To programmatically change the Windows current directory from SAS, you can use the X command, which is what really happens when you use the "Change current folder" dialog box:
x 'cd "\\computername\share name\folder"';
You can also do this using the SYSTEM data step function, a method I prefer because you get a return code (but more typing of course):
data _null_;
rc = system( 'cd "\\computername\share name\folder"' );
if rc = 0
then putlog 'Command successful';
else putlog 'Command failed';
run;
Note the UNC path is surrounded with double-quotes, which is necessary if the path contains blanks.
Of course, this still requires you to manually type in the command, but it might be something you could add to the program source code. If your VM environment allowed you to maintain some permanent presence on the server, you could save this command into a start-up file.
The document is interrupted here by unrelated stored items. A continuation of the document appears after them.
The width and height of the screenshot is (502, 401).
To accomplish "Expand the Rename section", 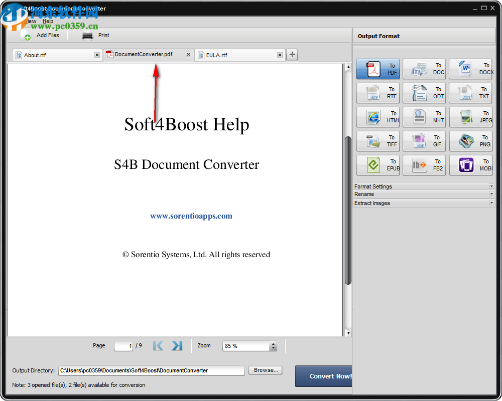I will (424, 194).
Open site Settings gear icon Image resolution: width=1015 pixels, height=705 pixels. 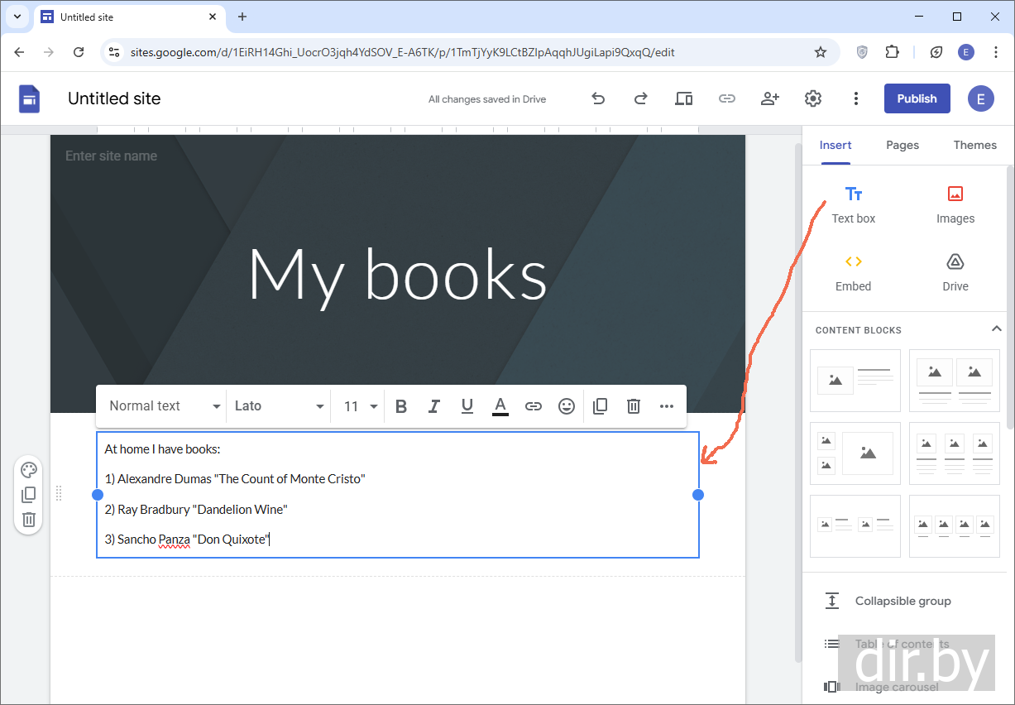pyautogui.click(x=813, y=99)
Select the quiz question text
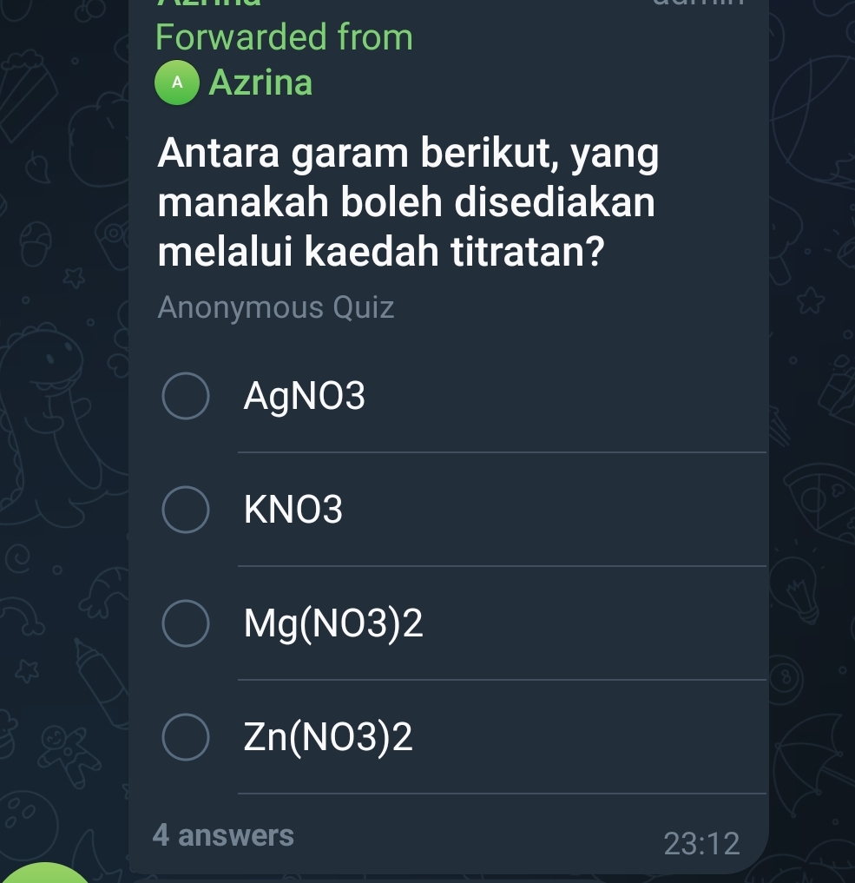The height and width of the screenshot is (883, 855). pyautogui.click(x=408, y=201)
I would ask your professor for advice; if you are working with data given to you as part of your class, you may only need to send just the source code. On the other hand, if you are creating output data as part of your assignment, your professor might want your to deliver source code and SAS data sets. Surely he or she will have some procedure.
Complete Answer:
SAS's obtuse notation requires some strange delimiter fiddling to combine my partial solution (finding the path) with #Bob Duell's partial solution (setting the current folder). There seem to be two key rules involved:
&var is expanded in double-quoted strings ("&var"), but not single-quoted strings ('&var')
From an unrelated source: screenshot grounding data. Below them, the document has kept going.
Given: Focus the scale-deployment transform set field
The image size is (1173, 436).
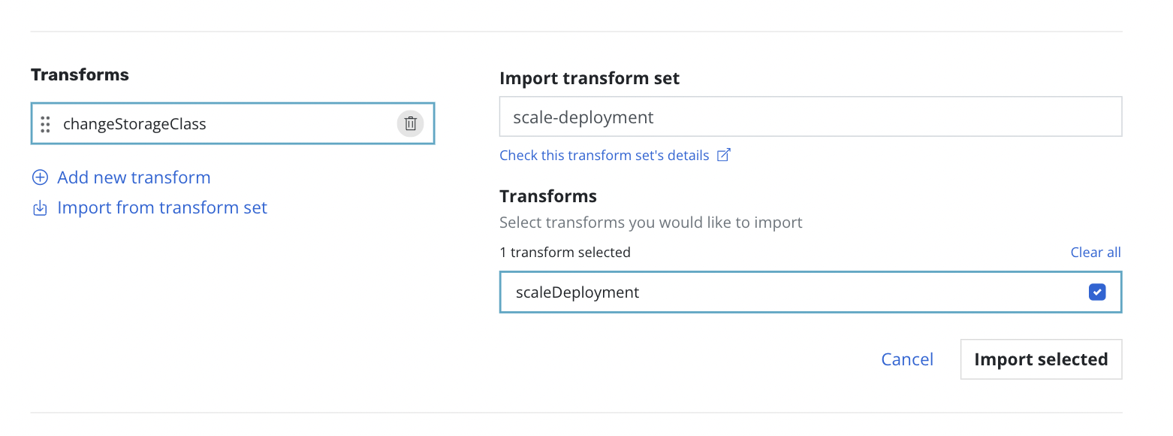Looking at the screenshot, I should pos(810,117).
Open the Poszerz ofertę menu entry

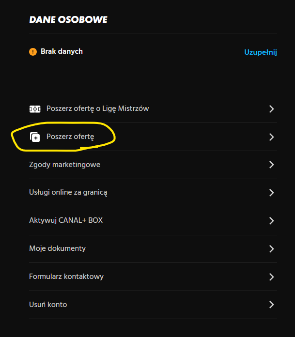pos(70,137)
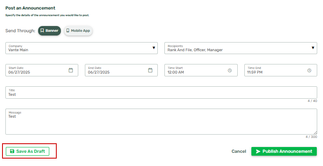Expand the Recipients dropdown arrow
This screenshot has height=166, width=323.
click(x=313, y=48)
Quotes in &var are not treated as delimiters after expansion
So the solution is to compute a string of the quoted path (where the quotes are part of the string), and expand that within a double-quoted parameter to X or SYSTEM:
%let qsrc=%str(%")&src%str(%");
X "cd &qsrc"
It's not required to store the string, both &src and &qsrc can be expanded in-place, which yields a single statement solution:
X "cd %str(%")%substr(%sysget(SAS_EXECFILEPATH),1,%eval(%length(%sysget(SAS_EXECFILEPATH))-%length(%sysget(SAS_EXECFILENAME))))%str(%")";
This executes correctly, but breaks the syntax coloring in the GUI. Within a string, %str(%") and "" both expand to ", so replacing %str(%") with "" both executes correctly and is colored correctly in the GUI:
X "cd ""%substr(%sysget(SAS_EXECFILEPATH),1,%eval(%length(%sysget(SAS_EXECFILEPATH))-%length(%sysget(SAS_EXECFILENAME))))""";
This inherits the limitation that it only works when SAS_EXECFILEPATH and SAS_EXECFILENAME are defined, which is the case when running from within the Windows GUI editor. It's also subject to any limitations on in the "cd" command, which SAS intercepts rather than invoking the Windows command line. I expect it will fail on paths containing quotes.
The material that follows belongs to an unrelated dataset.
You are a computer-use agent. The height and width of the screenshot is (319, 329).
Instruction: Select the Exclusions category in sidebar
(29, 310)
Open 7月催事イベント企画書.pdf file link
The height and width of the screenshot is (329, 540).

A partial answer: One way to get the containing folder from the filename of the program file
Spread out & logging steps:
/* Find PathName of folder containing program */
%let FullName=%sysget(SAS_EXECFILEPATH);
%put FullName: &FullName.;
%let FullLen=%length(&FullName);
%put FullLen: &FullLen.;
%let BaseName=%sysget(SAS_EXECFILENAME);
%put BaseName: &BaseName.;
%let BaseLen=%length(&BaseName);
%put BaseLen: &BaseLen.;
%let PathLen=%eval(&FullLen.-&BaseLen.);
%put PathLen: &PathLen.;
%let PathName=%substr(&FullName,1,&PathLen);
%put PathName: &PathName.;
Consolidated & silent:
/* Find src folder */
%let src=%substr(%sysget(SAS_EXECFILEPATH),1,%eval(%length(%sysget(SAS_EXECFILEPATH))-%length(%sysget(SAS_EXECFILENAME))));
This only works when SAS_EXECFILEPATH and SAS_EXECFILENAME are defined, and it's not clear when that is. It does work when using the Windows GUI editor.